Vem na primeira página de um sensacionalista de hoje, com fotografia e tudo: Saramago confessa ligação fascista. Respirei fundo, olhei outra vez, pensando tratar-se de confissão social-fascista e que se iriam revelar os arrependimentos do chefe comunista do Diário de Notícias em pleno PREC, quando saneou jornalistas que se lhe opunham. Passei para o interrior do mesmo jornal.
O título ainda entusiasmava em voyeurismo: Confissão: Prémios Nobel desvendam passado. Saramago e Grass ligados ao fascismo. O subtítulo já perdia gás: os escritores José Saramago e o alemão Günter Grass, ambos prémios Nobel de Literatura, em 1998 e 1999, respectivamente, estiveram ligados aos regimes fascistas dos seus países.
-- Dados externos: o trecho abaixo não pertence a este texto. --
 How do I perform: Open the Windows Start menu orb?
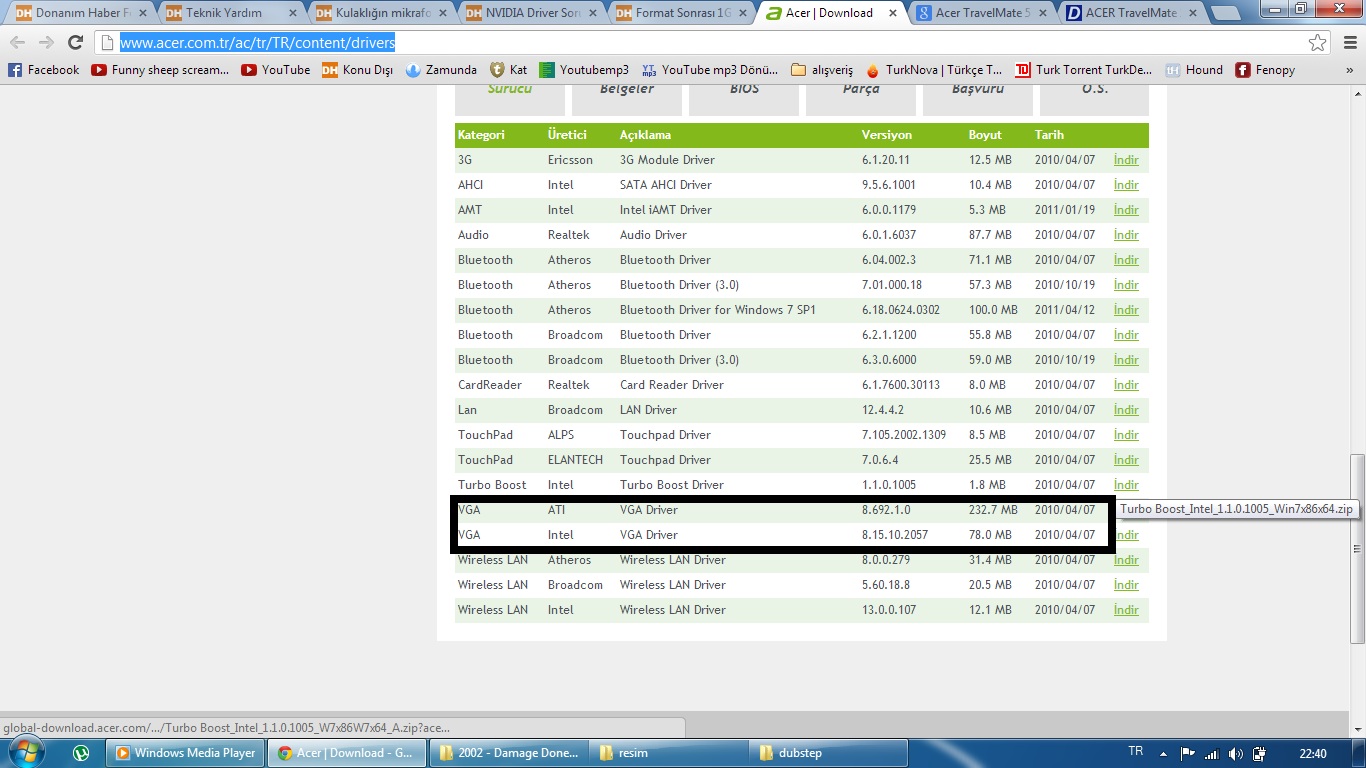[x=28, y=753]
Finalmente, no texto, a montanha paria um rato: Chegou a hora de fazer minha confissão: Eu pertenci à juventude salazarista, que se chamava Mocidade Portuguesa. Pertencíamos todos: alunos da instrução primária, do ensino secundário, do ensino superior, todos sem excepção. Era, por assim dizer, automático.
Por outras palavras, Saramago apenas confessava que tinha andado no equivalente ao ensino secundário nos anos trinta e que, como todos os alunos do ensino oficial, tinha que participar obrigatoriamente nas actividades circum-escolares que eram, então, monopolizadas por uma organização oficial chamada MP.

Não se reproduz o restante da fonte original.